- Problem requirements: Reproduce everything from the line containing "Click the scrollbar down arrow" down to the end of the items, keeping each line as it appears.
━━━━━ Provided entries
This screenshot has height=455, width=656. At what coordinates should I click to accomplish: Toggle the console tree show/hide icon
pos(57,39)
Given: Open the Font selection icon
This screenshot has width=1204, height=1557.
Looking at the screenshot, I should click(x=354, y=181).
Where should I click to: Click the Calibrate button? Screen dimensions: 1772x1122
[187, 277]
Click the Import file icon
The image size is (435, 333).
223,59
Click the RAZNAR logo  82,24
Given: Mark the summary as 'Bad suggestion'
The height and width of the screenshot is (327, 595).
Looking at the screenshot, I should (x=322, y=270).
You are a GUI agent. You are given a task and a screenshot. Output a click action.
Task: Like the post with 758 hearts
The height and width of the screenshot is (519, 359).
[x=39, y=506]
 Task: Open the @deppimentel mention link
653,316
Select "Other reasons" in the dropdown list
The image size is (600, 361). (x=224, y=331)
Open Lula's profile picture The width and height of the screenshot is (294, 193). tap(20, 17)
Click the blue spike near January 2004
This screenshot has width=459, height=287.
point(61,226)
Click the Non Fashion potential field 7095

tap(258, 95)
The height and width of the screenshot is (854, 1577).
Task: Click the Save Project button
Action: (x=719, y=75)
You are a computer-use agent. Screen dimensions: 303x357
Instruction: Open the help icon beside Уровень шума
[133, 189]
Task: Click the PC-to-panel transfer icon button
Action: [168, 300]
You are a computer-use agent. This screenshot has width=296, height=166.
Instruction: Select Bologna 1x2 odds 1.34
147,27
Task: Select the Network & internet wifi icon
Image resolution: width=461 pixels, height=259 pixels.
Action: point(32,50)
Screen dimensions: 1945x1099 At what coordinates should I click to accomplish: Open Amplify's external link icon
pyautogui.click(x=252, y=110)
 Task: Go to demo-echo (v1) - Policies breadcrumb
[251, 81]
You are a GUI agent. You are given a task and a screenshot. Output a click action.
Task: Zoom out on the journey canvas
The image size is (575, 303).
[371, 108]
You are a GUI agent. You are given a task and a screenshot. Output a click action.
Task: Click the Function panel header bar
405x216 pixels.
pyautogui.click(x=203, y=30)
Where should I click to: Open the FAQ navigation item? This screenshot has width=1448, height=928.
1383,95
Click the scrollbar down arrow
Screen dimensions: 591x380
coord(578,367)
━━━━━━━━━━
- Result:
Click the scrollbar down arrow
Screen dimensions: 591x380
coord(578,367)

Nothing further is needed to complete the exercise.